Vale a pena ter presente, antes de prosseguir na análise deste completo dislate, a opinião emitida por Joseph Weiler, um dos mais reputados académicos na área do Direito da União Europeia, sobre o parecer desfavorável emitido pelo Comité 255. Segundo escreveu recentemente, no caso de Gonçalo de Almeida Ribeiro, rejeitar apenas com base numa regra formal de 20 anos de experiência escolhida arbitrariamente (sem apoio no texto dos Tratados), «o Vice-Presidente do Tribunal Constitucional de um Estado-Membro, parece-me exceder qualquer teste de tomada de decisão razoável». Assim, segundo Weiler, «os Estados-Membros não deveriam seguir o parecer do Comité e confirmar a nomeação de Gonçalo Manoel de Vilhena de Almeida Ribeiro».
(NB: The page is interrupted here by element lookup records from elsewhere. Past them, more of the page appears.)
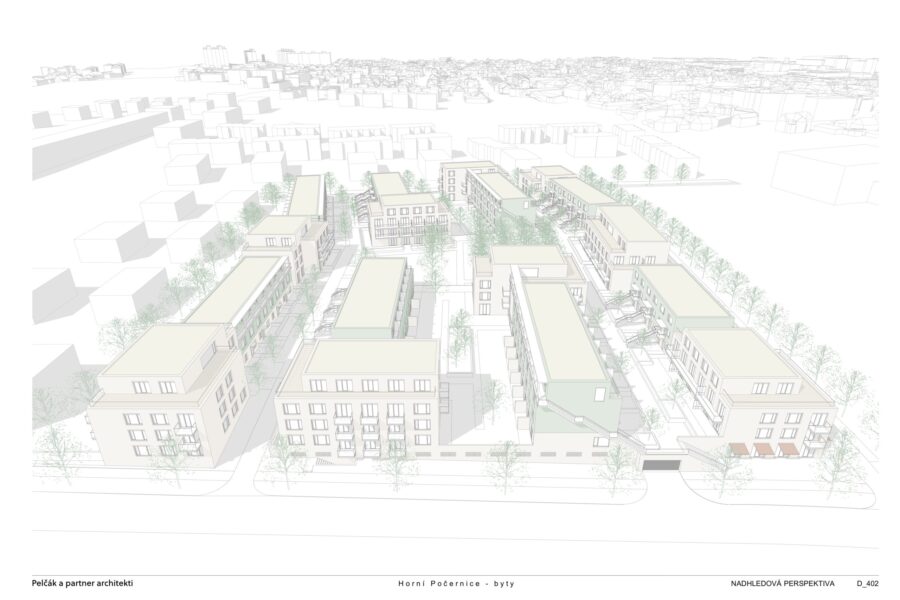Click the dark underground garage entrance
Viewport: 900px width, 600px height.
(x=661, y=464)
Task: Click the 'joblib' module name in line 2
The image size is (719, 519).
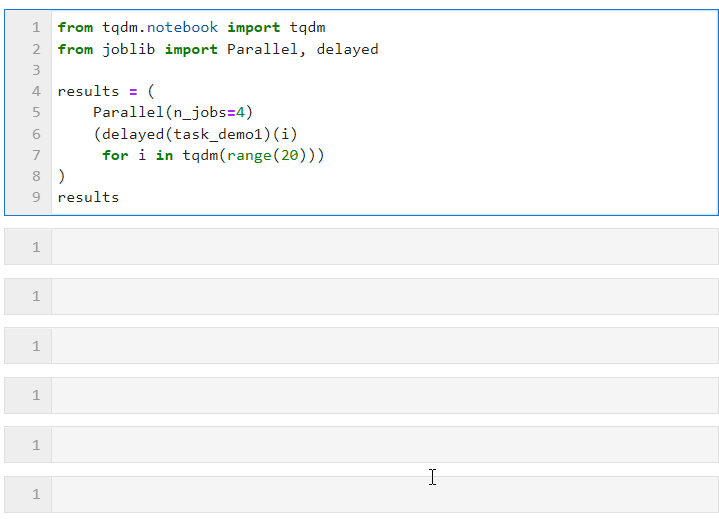Action: pos(128,49)
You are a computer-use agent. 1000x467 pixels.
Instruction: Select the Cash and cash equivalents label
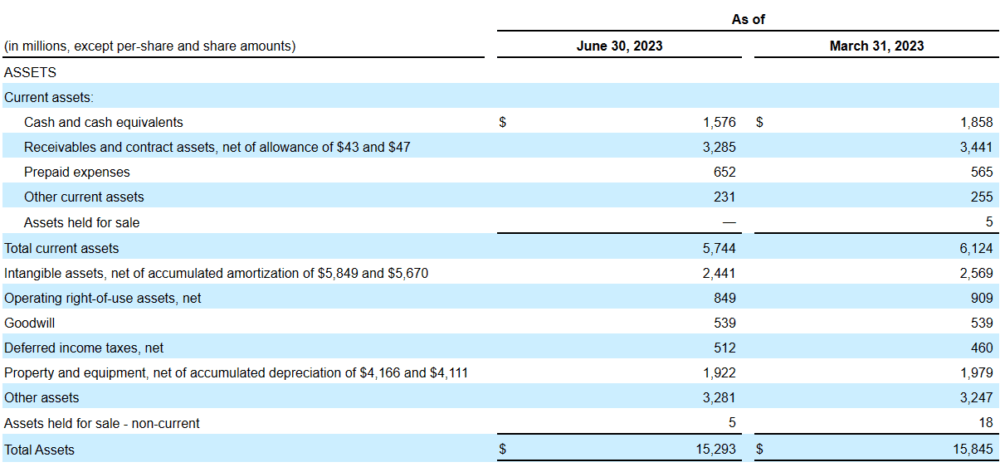pos(103,122)
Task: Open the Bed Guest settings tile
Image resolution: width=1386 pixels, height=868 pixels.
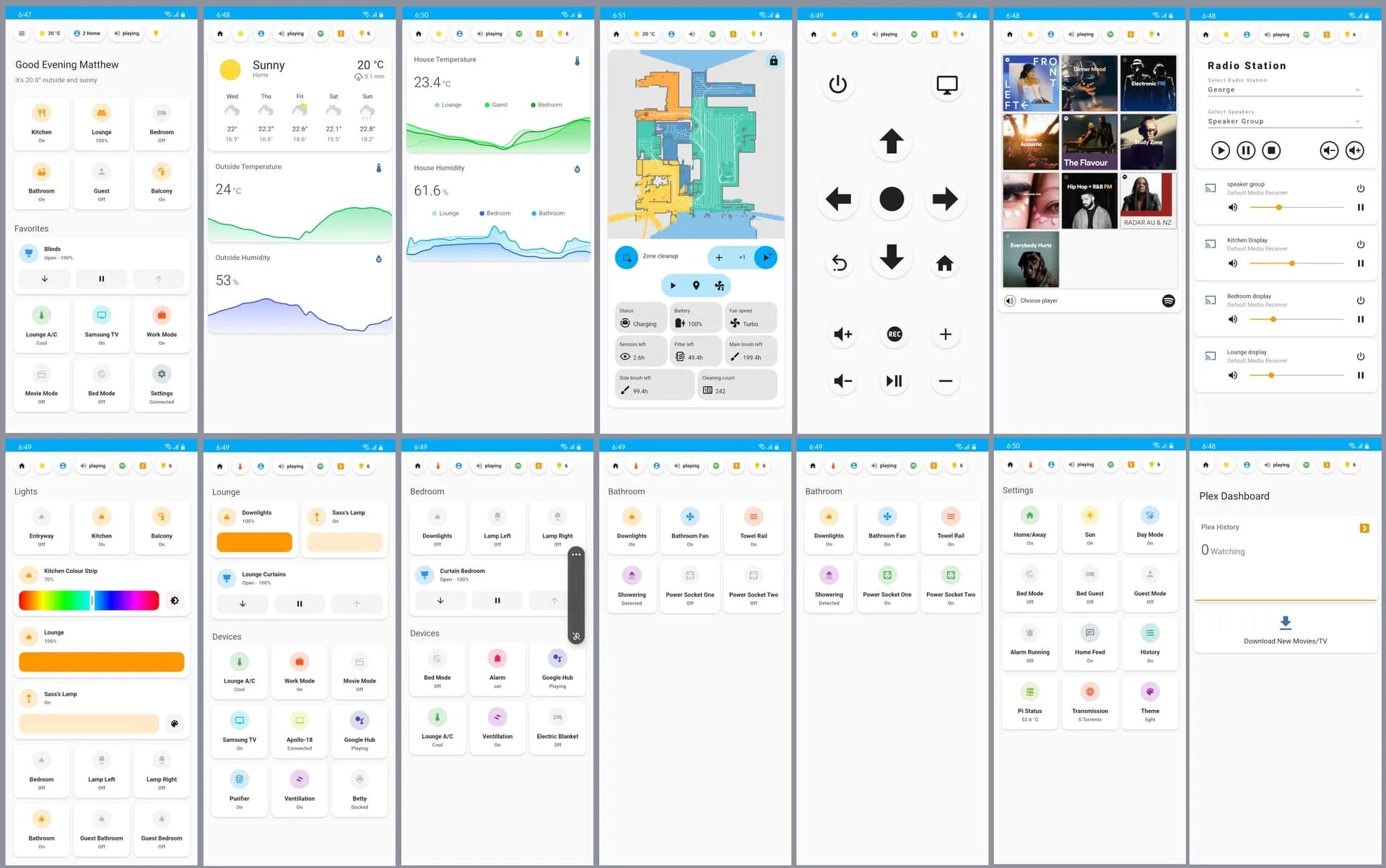Action: click(1089, 584)
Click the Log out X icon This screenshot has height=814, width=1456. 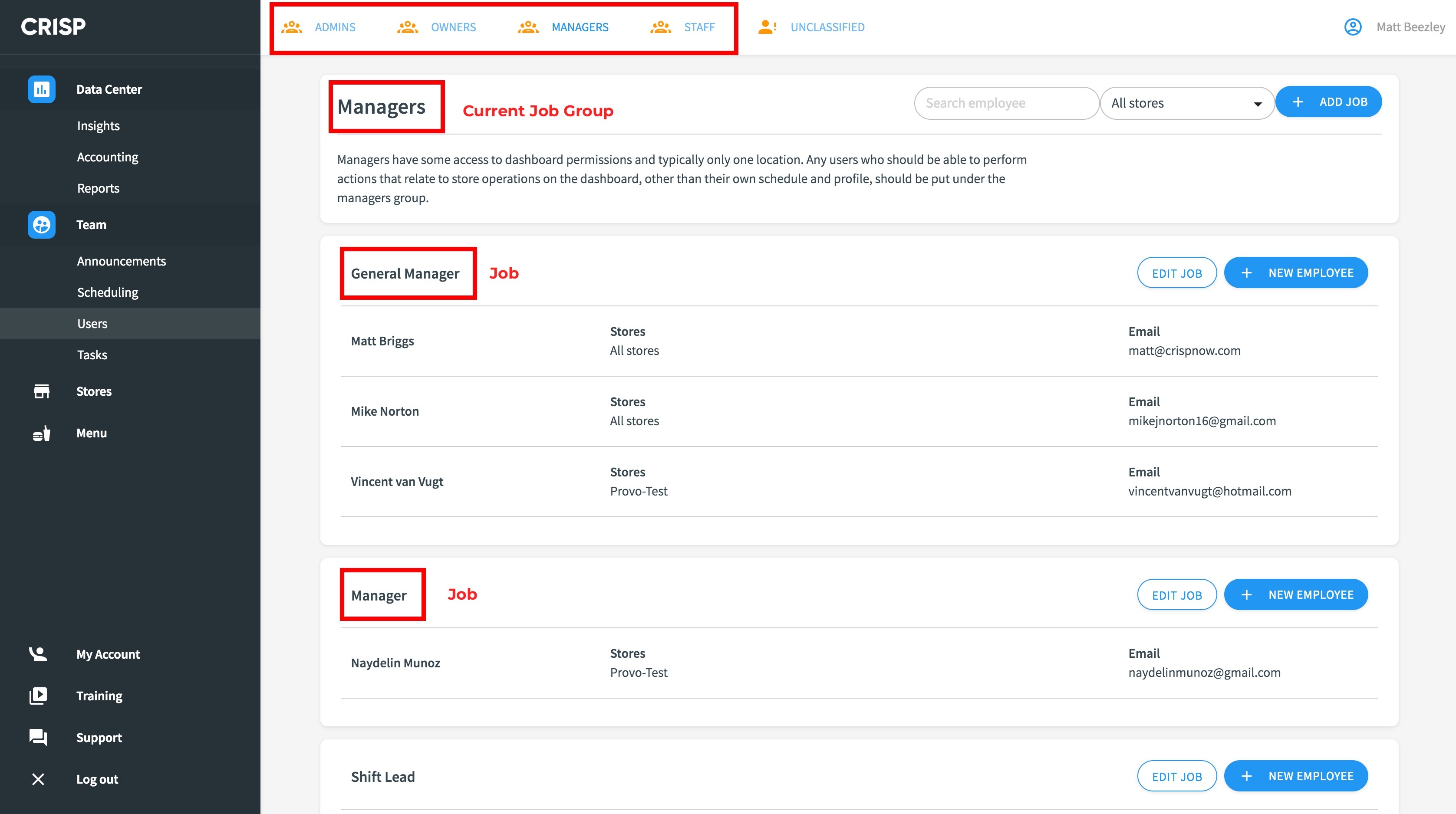coord(38,779)
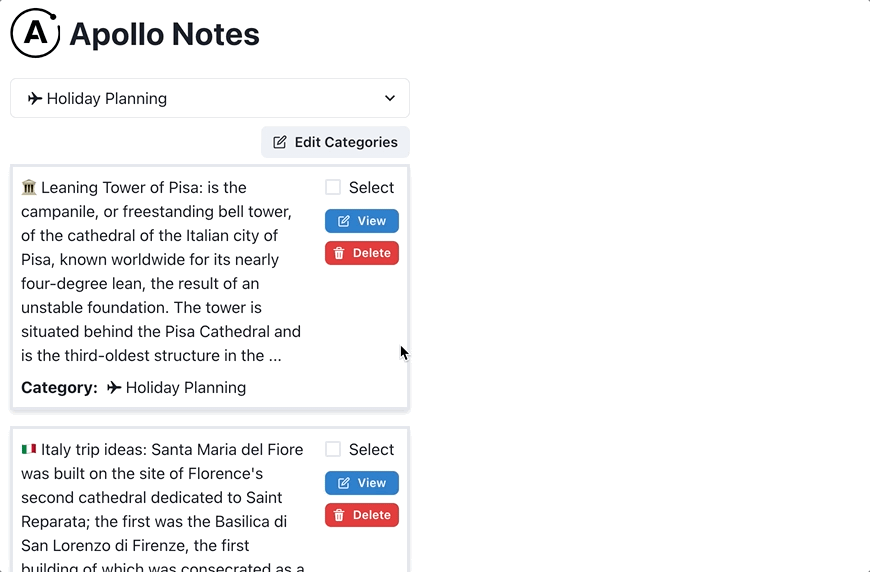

Em vez de atentar neste facto, isto é, na recusa sem precedentes da candidatura a juiz do TJUE de um Vice-Presidente do Tribunal Constitucional de um Estado-Membro, Susana Peralta, na «melhor tradição bafienta do burgo», prefere centrar-se em pormenores pessoais relativos à audiência parlamentar de Gonçalo de Almeida Ribeiro que precedeu a intervenção do Comité 255.

Finalmente, uma declaração de interesses: sou amigo de Gonçalo de Almeida Ribeiro, por quem nutro uma enorme admiração enquanto académico e juiz. Em minha opinião, seria a melhor escolha de Portugal para preencher a vaga de juiz no TJUE. Gostava que Susana Peralta tivesse também declarado os seus interesses e assumido o verdadeiro propósito que a anima: o desfecho da eleição para o cargo de Vice-Presidente do Tribunal Constitucional e o desejo da sua antecipação em relação ao termo do mandato de Gonçalo de Almeida Ribeiro, afastando um obstáculo aos interesses que defende em relação à composição daquela instituição. O resultado contrário é, de resto, a única vantagem que o País poderá vir a tirar de todo este triste episódio: a certeza de que tal mandato chegará ao seu termo com um juiz constitucional de excecional craveira.